Di antara adab puasa yang lain adalah hendaknya orang yang berpuasa tidak terlalu banyak tidur di siang hari, dan tidak terlampau banyak makan di malam hari. Hendaknya bersahaja di dalam kedua perkara ini agar bisa merasakan pedihnya lapar dan dahaga. Dengan begitu kelak jiwanya akan terdidik, nafsu syahwatnya akan terkendali dan hatinya akan bercahaya. Disitulah terletak rahasia dan tujuan puasa yang sebenarnya.
Selanjutnya hendaknya mengurangi segala rupa kemewahan dengan makanan dan minuman yang membangkitkan selera sebagaimana kebiasaan ahli zaman. Sekurang-kurangnya ia tidak melebihkan kebiasaannya di bulan Ramadhan dalam memenuhi selera, bahkan sama dengan bulan-bulan yang lain. Itulah sekurang-kurangnya yang patut dilakukan.
Dan hendaknya di bulan Ramadhan tidak terlalu menyibukkan diri dengan urusan-urusan dunia. Akan tetapi membenamkan dirinya untuk beribadah kepada Allah dan berdzikir dengan semampunya. Tidak menyibukkan diri dengan urusan dunia melainkan sekadar mencukupi kebutuhan diri dan keluarga. Sebab bulan Ramadhan terhadap bulan-bulan lainnya sama seperti hari Jumat terhadap hari-hari lainnya, maka wajarlah seorang mukmin untuk mengkhususkan hari Jumat dan bulan Ramadhan untuk mencari bekal akheratnya.
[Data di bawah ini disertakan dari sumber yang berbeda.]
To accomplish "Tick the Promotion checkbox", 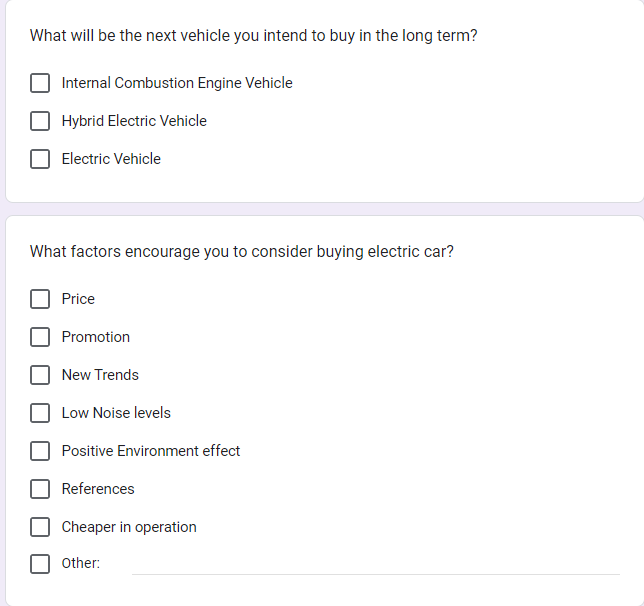I will 40,337.
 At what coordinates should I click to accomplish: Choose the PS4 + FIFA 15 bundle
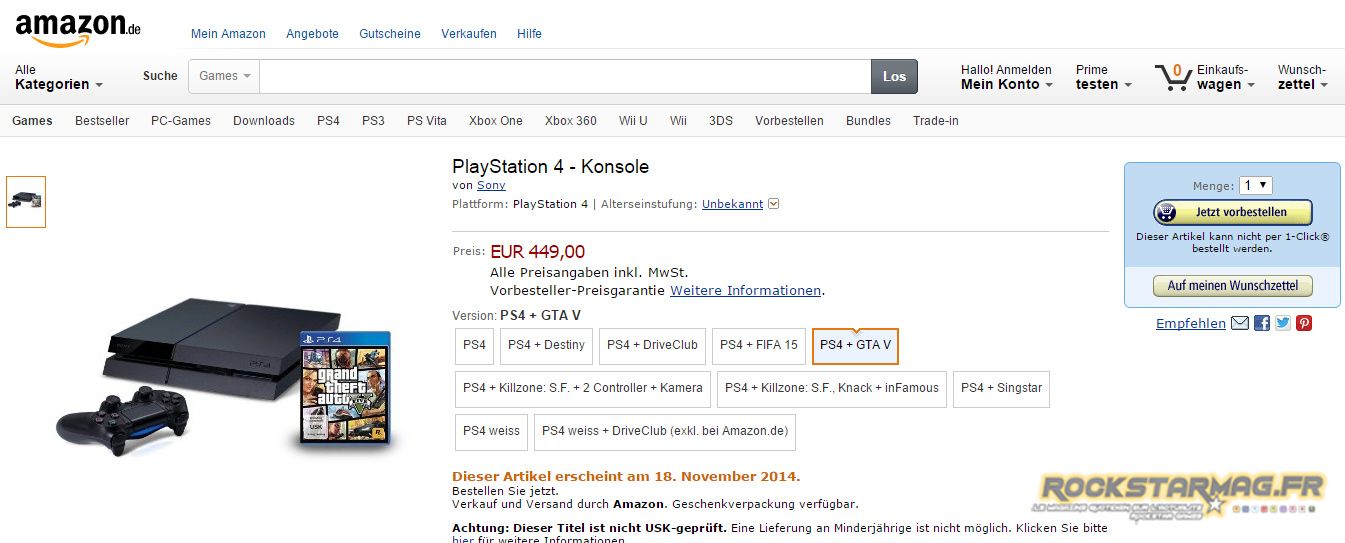click(759, 345)
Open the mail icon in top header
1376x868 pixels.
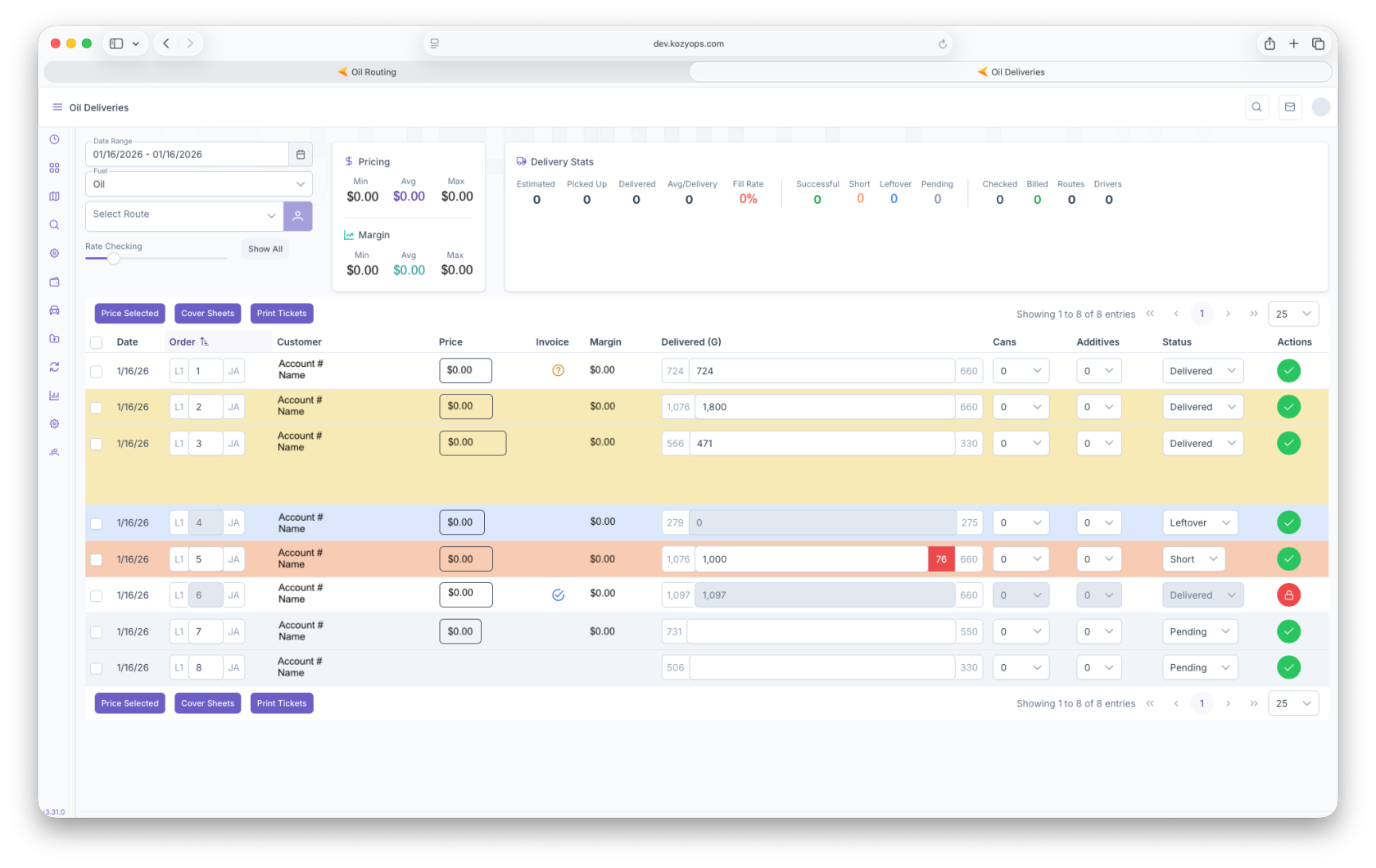(x=1290, y=107)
Di antara adab dan tata krama berpuasa adalah dengan menyegerakan berbuka puasa apabila telah tiba waktunya. Dan sebaiknya berbuka dengan buah kurma, dan jika tidak ada mulailah dengan air.
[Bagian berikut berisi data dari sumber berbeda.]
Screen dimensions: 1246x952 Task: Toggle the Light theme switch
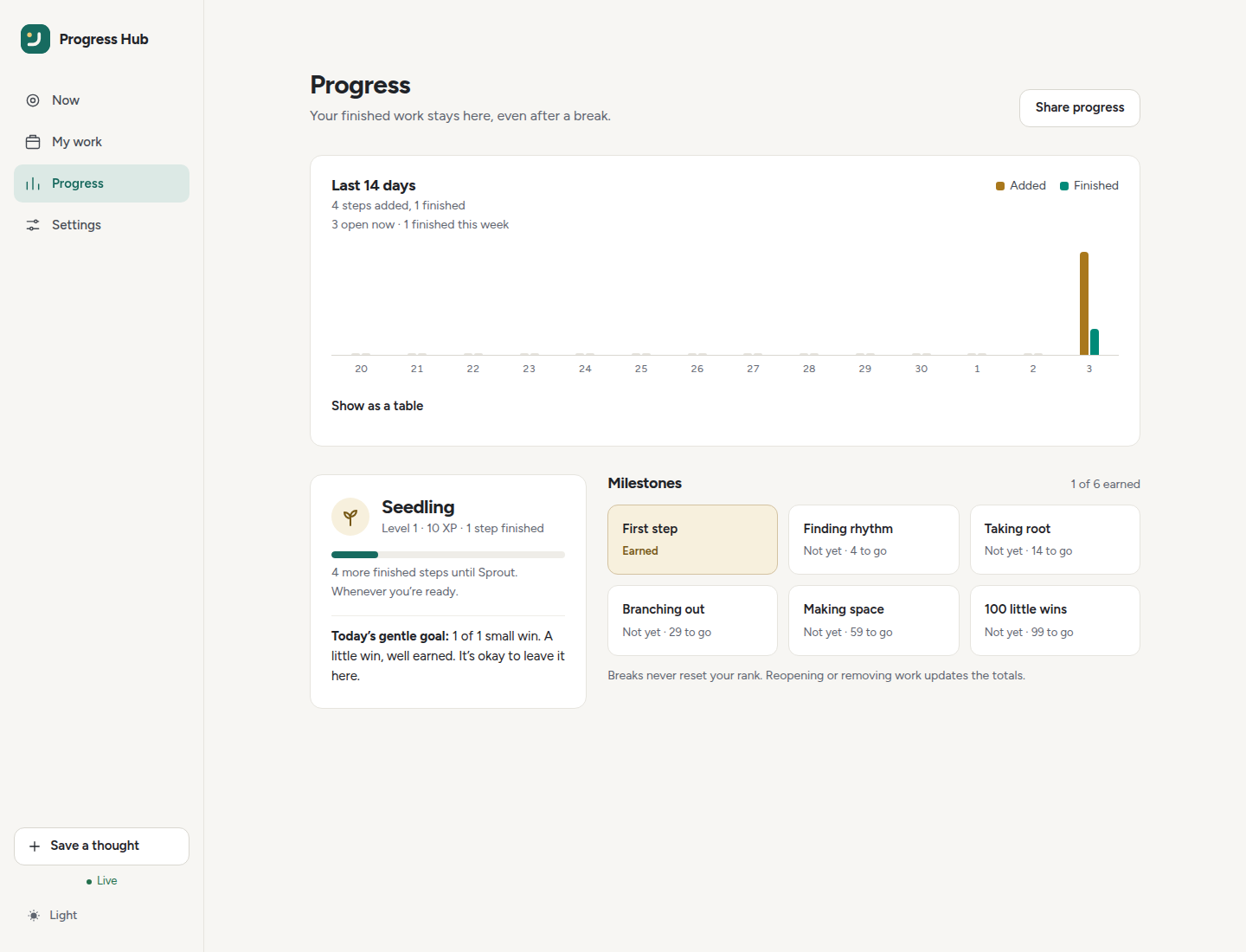[53, 916]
Nabi shallallahu alaihi wasallam senantiasa berbuka puasa dahulu sebelum menunaikan shalat maghrib. Beliau bersabda, “Umatku senantiasa tetap berada didalam kebaikan, selama mereka menyegerakan berbuka puasa dan mengakhirkan makan sahur.”
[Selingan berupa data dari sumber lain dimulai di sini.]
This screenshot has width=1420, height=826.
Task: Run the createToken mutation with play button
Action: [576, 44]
Nyatalah bahwa mengakhirkan makan sahur (selama tidak ragu akan terbitnya fajar) adalah sunnah bagi orang yang berpuasa.
Hendaknya orang yang berpuasa membiasakan diri makan sedikit dan tidak berlebihan, sehingga bisa merasakan pengaruh puasa itu atas dirinya. Kelak ia akan menemukan rahasia-rahasia dan tujuan puasa, yaitu mendidik jiwa dan mengurangi nafsu syahwat. Sebab, berlapar diri dan mengosongkan perut bisa meninggalkan pengaruh yang baik untuk menerangi hati nurani dan membangkitkan semangat pada anggoa badan untuk beribadah. Manakala kenyang perut merupakan sumber kelalaian dan bekunya hati, disamping menimbulkan perasaan malas untuk beribadah.